Boxer: EPA “in Crisis” over Greenhouse Gas Rules
Senate Committee on Environment and Public Works chair Barbara Boxer (D-CA) called the agency “in crisis” last week after releasing a memo from senior staffer Christopher Grundler to EPA chief Stephen Johnson asking him to grant California’s request to enact greenhouse gas emission standards. Johnson’s denial marked the first time in agency history that it has denied a California request to implement clean air policies more stringent than the national standard. California has traditionally led the nation in enacting clean air rules.

Odds and Ends
The Association of American Medical Colleges and the Association of American Universities has called for all medical schools and major research universities to develop and implement institutional financial conflicts of interest policies within the next two years. A recent survey showed just two-thirds of medical schools have or are working on such policies . . . . Former timber industry lobbyist and Undersecretary of Agriculture Mark Rey apologized to a federal judge for his agency’s failure to analyze the environmental impact of using toxic flame retardants. U.S. District Judge Donald Molloy said the agency’s failure to follow his orders was “shameful,” “unreasonable,” and showed a “systematic disregard of the rule of law.” The judge issued the orders following a lawsuit filed by Forest Service Employees for Environmental Ethics, which charged that the retardant killed 20,000 fish in Oregon . . . . Eleven conservation organizations last week notified the U.S. Fish and Wildlife Service of their intention to sue over the agency’s decision to remove the northern Rocky Mountain gray wolf from the list of endangered species. The groups expressed concern that the removal could result in killing of up to 80 percent of wolves throughout the northern Rockies . . . . Two farm groups suspended $1.5 million in grants to the University of Minnesota. The executive director of the Minnesota Soybean Growers Association and the Minnesota Soybean Research and Promotion Council said that “the university hurt the farmers’ feelings” after researchers at the university issued a study that found biofuels may worsen global warming . . . . Pfizer cancelled its Lipitor ads featuring Robert Jarvik, the inventor of the artificial heart who is not a practicing physician, on the eve of a Congressional hearing investigating whether the ads misled consumers . . . . Sen. Charles Grassley sent a letter to 15 drug companies last week questioning what they are doing to meet public demand for greater transparency in educational grants. Grassley asked the drug companies to follow Eli Lilly’s lead, which posts its grants on its website.

Cheers and Jeers
* Jeer to Jennifer Corbett Dooren of the Wall Street Journal for failing to disclose that FDA panel member and Baylor College of Medicine professor Robert Couch received more than $300,000 through a contract and between $100,000 to $300,000 through a subcontract from a pharmaceutical firm affected by the Vaccine and Related Biological Products Advisory Committee decision last week on which virus strain to use for this year’s influenza vaccine.

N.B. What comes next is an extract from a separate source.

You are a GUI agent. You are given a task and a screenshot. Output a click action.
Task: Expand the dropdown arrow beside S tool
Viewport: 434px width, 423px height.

* Cheer to Jacob Goldstein of the Wall Street Journal Health Blog for reporting that Peter Hotez, a professor at George Washington University Medical Center, is the inventor of and holds the patent on a hookworm vaccine. The vaccine is being developed by the non-profit Sabin Vaccine Institute, which has pledged to make it available if successful to all countries affected by hookworm on a cost-plus basis. The blog item covered Hotez’ article that envisioned turning Guantanamo Bay into a tropical disease research center.

* Jeer to Mike Stobbe of the Associated Press for failing to note that Carol Baker, a Baylor College of Medicine professor, had financial ties to Merck, Novartis Group, Sanofi Pasteur, and Inhibitex. Baker is a member of the Center for Disease Control’s Advisory Committee on Immunization Practices, which has made headlines last week for recommending flu vaccinations for everyone under the age of 18.